Even beyond acting like an idiot, just living a normal life would be next to impossible. While back in my younger days, I wouldn’t leave the house without makeup, a “nice” outfit and respectable hair, these days, if I leave the house wearing something other than the clothes that I slept in, I consider it a victory. The paparazzi would have an absolutely field day if they were following me: “Stars Without Makeup!!” and “What Were They Thinking??!”-type columns that are so popular in the gossip and celebrity rags would display my pathetic image each and every week. I don’t care how rich, famous or beautiful you are, that would not be fun. And “What Star Has the Worst Cellulite?”? Thanks, I didn’t need my self-esteem anyway.

So I guess what I’m trying to say is, we should cut some celebrities a break and understand that they are dealing with life’s challenges just as we all do — only in a public manner, which may or may not be their choice. And come on, who wouldn’t pull a Britney and attack a paparazzi’s car with an umbrella when it got to be too much? I know I would – only with a baseball bat instead of an umbrella!

Well, that applies to all except for Charlie Sheen. He’s fair game!!

4 Replies to “Private Pain, Public Life”

  1. Great post as always! I’m torn on this. On one hand, I think that by the nature of what they are/do, celebs signed up for added scrutiny. It’s part of the deal, if you don’t want to be watched, don’t become famous. The same celebs that complain about the paparazzi one day, are calling those same guys to come see them at a club because they want the publicity. It’s what they want, when it’s ok/convenient and when their hair is done. BUT, it’s not always black and white, for sure. I can’t IMAGINE having a camera follow me all the time and reporting on every little thing — and making stuff up also. But, I also don’t make millions of dollars and have publicists, stylists, trainers, chefs, etc.

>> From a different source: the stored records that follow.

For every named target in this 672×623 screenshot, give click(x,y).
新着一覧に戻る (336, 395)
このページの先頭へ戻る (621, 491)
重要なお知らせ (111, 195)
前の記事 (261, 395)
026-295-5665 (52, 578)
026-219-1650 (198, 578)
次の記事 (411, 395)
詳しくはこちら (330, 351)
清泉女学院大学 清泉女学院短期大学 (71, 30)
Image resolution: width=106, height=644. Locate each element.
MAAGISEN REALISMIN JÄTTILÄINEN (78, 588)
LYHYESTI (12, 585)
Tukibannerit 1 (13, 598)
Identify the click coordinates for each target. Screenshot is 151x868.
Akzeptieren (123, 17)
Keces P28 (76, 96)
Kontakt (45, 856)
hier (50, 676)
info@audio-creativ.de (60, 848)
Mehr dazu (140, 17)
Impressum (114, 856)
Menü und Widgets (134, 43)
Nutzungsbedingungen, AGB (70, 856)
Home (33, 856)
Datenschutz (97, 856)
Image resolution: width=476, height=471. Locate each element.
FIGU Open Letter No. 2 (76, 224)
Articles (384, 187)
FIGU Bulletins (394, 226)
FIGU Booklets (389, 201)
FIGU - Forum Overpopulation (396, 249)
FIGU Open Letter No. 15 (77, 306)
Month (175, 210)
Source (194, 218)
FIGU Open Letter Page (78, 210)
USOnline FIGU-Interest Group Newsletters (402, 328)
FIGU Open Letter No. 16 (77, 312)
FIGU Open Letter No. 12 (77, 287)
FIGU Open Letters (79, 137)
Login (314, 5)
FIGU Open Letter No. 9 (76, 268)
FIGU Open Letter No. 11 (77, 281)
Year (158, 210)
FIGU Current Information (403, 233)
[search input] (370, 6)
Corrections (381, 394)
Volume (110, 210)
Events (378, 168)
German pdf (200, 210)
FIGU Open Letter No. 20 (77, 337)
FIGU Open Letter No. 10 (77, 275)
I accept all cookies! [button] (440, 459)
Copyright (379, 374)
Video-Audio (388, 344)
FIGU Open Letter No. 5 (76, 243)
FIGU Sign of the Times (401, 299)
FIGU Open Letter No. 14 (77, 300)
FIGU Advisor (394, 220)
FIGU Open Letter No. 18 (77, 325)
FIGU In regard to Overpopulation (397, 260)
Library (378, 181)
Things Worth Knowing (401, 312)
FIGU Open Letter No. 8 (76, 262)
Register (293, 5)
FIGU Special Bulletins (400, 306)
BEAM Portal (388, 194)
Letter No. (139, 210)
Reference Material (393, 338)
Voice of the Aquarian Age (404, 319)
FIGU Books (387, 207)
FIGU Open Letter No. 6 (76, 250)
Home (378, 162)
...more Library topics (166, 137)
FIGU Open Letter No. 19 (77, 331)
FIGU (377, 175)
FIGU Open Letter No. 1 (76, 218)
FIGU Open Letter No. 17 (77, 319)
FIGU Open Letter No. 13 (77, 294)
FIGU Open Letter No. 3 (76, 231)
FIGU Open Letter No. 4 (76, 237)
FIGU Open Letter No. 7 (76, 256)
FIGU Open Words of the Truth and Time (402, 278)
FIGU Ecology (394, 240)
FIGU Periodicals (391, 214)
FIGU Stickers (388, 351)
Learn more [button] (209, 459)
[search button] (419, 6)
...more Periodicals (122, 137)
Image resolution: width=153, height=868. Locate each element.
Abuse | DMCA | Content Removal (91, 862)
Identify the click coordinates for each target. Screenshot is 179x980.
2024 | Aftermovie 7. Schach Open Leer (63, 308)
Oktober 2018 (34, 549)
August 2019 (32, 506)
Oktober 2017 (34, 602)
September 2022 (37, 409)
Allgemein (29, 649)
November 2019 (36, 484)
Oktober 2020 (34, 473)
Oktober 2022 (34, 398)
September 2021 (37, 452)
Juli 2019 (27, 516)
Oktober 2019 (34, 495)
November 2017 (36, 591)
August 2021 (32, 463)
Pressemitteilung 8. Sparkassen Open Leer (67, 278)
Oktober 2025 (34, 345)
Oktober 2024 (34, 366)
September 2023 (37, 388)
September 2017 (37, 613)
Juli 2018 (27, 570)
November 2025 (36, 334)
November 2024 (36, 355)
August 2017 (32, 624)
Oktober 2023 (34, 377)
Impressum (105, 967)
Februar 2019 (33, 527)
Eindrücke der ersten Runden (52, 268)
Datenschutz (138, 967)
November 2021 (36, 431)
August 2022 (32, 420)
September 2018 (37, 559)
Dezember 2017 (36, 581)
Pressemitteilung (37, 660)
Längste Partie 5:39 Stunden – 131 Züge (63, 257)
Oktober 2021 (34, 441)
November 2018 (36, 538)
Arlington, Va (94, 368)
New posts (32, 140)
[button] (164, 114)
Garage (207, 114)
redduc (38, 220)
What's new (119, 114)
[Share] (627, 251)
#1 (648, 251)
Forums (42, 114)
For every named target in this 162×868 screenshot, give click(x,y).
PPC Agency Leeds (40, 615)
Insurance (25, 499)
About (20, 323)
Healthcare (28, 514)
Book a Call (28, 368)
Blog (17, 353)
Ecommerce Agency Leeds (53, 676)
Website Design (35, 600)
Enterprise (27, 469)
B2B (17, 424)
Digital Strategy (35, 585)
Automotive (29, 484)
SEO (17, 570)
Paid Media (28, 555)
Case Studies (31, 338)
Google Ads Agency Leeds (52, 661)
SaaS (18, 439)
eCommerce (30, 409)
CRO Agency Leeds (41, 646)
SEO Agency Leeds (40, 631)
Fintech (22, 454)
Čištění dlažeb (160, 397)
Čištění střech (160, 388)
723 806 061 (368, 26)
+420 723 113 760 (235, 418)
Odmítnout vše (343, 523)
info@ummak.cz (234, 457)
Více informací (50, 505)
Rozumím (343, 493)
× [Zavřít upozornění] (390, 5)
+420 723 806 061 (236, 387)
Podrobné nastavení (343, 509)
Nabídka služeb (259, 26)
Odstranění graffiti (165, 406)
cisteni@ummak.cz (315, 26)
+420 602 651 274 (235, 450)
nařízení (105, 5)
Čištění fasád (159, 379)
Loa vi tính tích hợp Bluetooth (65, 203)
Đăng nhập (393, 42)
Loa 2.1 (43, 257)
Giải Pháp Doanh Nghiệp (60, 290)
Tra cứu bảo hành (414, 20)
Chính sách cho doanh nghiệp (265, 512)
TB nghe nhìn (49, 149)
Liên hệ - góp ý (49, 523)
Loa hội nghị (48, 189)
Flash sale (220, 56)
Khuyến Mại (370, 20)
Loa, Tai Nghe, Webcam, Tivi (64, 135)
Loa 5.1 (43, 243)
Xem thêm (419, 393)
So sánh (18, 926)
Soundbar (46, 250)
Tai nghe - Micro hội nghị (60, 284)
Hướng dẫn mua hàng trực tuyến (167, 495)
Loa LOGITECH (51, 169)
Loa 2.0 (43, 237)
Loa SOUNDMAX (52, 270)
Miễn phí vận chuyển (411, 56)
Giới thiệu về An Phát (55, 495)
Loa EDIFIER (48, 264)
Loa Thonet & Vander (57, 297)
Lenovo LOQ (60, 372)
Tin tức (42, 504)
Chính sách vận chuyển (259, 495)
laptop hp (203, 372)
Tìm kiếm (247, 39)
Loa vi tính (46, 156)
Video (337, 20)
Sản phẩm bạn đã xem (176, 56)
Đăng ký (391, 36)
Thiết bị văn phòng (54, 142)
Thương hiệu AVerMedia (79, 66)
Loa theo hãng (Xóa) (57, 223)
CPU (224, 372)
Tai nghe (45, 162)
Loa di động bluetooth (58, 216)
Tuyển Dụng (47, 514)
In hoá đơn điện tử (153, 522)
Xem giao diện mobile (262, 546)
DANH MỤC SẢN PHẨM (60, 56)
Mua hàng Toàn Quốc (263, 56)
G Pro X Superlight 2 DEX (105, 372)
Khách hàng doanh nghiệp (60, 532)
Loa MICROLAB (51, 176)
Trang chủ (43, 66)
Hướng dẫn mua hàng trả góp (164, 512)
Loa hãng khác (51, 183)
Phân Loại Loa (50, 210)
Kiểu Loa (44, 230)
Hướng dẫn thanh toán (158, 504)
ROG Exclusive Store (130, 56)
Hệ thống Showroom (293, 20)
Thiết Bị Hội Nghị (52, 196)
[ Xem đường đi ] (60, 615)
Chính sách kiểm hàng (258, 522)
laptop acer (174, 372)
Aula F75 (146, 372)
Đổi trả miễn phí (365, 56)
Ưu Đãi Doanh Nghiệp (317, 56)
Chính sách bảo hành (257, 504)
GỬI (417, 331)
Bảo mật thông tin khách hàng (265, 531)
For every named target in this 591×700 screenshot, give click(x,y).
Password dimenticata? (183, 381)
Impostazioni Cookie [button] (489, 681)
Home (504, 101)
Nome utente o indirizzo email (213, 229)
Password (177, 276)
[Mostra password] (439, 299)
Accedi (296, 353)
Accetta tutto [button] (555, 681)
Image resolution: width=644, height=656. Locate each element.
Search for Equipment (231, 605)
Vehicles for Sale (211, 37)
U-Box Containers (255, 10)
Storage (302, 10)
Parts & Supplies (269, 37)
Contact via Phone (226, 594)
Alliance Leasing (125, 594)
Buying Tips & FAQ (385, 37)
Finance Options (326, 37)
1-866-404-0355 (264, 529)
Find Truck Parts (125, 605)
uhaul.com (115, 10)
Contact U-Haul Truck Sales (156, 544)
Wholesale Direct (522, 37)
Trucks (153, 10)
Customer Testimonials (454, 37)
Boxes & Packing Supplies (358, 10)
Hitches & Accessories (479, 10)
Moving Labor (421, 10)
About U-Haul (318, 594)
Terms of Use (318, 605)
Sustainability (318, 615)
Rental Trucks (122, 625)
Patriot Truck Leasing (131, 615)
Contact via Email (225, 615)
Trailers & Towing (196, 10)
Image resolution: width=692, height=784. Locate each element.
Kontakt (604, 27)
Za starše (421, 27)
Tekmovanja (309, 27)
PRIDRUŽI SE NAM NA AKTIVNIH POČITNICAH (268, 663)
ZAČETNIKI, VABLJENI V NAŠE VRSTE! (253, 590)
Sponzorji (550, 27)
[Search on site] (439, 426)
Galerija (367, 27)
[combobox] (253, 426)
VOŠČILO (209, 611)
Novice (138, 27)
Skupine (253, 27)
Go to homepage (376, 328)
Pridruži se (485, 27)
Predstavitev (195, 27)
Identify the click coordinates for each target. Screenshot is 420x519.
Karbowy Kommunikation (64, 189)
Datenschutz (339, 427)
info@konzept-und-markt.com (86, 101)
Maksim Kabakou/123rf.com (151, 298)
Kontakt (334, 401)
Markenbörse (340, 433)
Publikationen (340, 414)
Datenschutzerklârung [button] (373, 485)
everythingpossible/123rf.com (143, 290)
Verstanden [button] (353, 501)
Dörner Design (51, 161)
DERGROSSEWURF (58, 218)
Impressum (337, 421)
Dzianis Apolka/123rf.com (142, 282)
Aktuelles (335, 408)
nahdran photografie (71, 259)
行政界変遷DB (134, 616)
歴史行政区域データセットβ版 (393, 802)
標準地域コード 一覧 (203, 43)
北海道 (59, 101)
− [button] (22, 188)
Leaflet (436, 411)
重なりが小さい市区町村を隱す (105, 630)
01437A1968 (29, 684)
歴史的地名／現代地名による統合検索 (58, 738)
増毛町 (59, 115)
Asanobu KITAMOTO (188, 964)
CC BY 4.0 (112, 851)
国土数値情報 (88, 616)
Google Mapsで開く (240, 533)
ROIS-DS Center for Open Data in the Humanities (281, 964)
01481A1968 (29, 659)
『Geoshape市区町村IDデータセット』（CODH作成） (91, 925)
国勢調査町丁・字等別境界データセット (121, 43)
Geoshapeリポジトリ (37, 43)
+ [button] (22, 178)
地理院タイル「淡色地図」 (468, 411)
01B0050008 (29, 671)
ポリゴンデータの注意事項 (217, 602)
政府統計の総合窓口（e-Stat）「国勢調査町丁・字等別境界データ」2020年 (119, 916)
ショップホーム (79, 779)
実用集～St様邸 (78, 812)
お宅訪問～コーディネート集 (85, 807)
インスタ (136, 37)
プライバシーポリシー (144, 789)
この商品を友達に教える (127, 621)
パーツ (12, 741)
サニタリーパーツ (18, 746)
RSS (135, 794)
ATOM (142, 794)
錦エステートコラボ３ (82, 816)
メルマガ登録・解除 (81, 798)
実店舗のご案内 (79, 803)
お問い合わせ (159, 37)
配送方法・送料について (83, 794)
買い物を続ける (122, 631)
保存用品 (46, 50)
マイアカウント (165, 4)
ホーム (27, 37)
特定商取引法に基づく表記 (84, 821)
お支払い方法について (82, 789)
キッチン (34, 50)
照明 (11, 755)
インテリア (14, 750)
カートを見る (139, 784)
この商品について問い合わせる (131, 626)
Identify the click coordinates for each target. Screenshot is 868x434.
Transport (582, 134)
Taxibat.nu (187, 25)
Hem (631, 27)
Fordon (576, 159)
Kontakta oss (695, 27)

    I guess I end up feeling little sympathy for the rich and famous, but do agree that I for one am happy to have the privacy that I do!

    • I agree – getting your picture taken at the grocery store is one thing. But when drug addiction, mental illness, grief and other kinds of breakdowns become (and are treated like) comedy and entertainment, that’s where I think the line is crossed.

  2. Laura, a very provocative post today! It made me appreciate even more those who have lived with a certain grace in their public lives, people like Tom Hanks, Paul Newman and Joanne Woodward, Bob Hope, or Anne Bancroft, among others.

    It is difficult to feel too badly for Charlie Sheen who is bearing the consequences (and more to come, apparently) of his own decisions and actions. My pity is reserved for his ex-wife and children.

  3. It is difficult to feel sorry for those who bring drama to themselves. They know they are in the public eye. They know the camera’s are all around them. This is what they signed up for. However, there are those who really know how to lead their lives under the radar. I heard an interview over the radio with Alyssa Milano and she credited her parents for helping her stay grounded. You never ever heard anything negative about her all of these years and she was a child star. Someone like Lindsay Lohan has not had the proper guidance from her family. Just take a look at her mother and father. Aren’t they a couple of great role models? I don’t know what to say about Charlie Sheen. I really do think there is some kind of mental illness. And it could definitely be bipolar disorder. If you look at his behavior, he certainly displays many of those unfortunate manic characteristics. I only hope he can get the help that he needs.